The Leaning Tower of Pisa Has Gotten a Little Straighter

Engineers announced that the famed structure’s tilt has reduced by about 1.5 inches

Jorge Láscar/Flickr

Since the early days of its construction, the Leaning Tower of Pisa has been plagued by its now-characteristic tilt. Work began on the bell tower in 1172; by the time builders reached the second floor, the building had started to lean. In more recent years, experts worried that the tower would topple over entirely. But as the Agence France-Presse reports, Italian engineers recently announced that the Leaning Tower of Pisa is not only in good structural health, but is also leaning a little less.

Nunziante Squeglia, an engineering professor at the University of Pisa and a member of the committee that monitors the tower, revealed that the famed structure has straightened by four centimeters (about 1.5 inches). He added that the good news is the result of a lengthy conservation effort that spanned from 1990 to 2001, during which time the tower was closed to visitors.

“We knew those measures would have protracted consequences,” Squeglia said, according to Elisabetta Povoledo of the New York Times. Engineers did not predict, however, that the structure would reduce its tilt.

The Leaning Tower of Pisa is part of a cathedral complex known as “Il Campo dei Miracoli,” or the “Field of Miracles.” The structure slumps because it was built on soft, shifting ground. Due to interruptions caused by conflict, financial setbacks and structural issues, it took nearly 200 years for the tower to be completed, which was in fact quite fortuitous. If the soil beneath the tower had not had time to compress, the entire building would have likely collapsed.

Still, the tower wasn’t in great shape. Over the centuries, it continued to slump until its tilt reached nearly 15 feet from the vertical. Experts worried it would collapse “at any moment.”

The conservation project that took place more than two decades ago saw workers put hundreds of tons of lead counterweights at the base of the tower and remove soil from its foundations, reports the Associated Press. In 2008, the engineers announced that the building had stopped moving for the first time in its 800-year history, and that the tower was 19 inches straighter as a result of efforts to salvage it.

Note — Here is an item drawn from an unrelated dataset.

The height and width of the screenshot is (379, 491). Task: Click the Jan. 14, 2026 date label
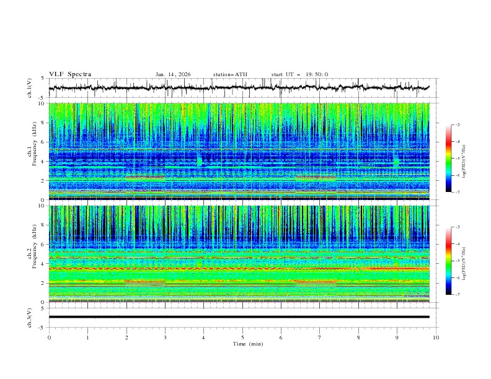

To make sure that it continues its upward trajectory, the tower is carefully monitored and the number of visitors allowed inside the building is capped. But the site’s iconic lean isn’t going anywhere quickly. Squeglia said it would take “around 4,000 years” for the tilt to straighten entirely, according to the Times’ Povoledo, leaving plenty of time for tourists to take the obligatory “straightening the Leaning Tower” photo.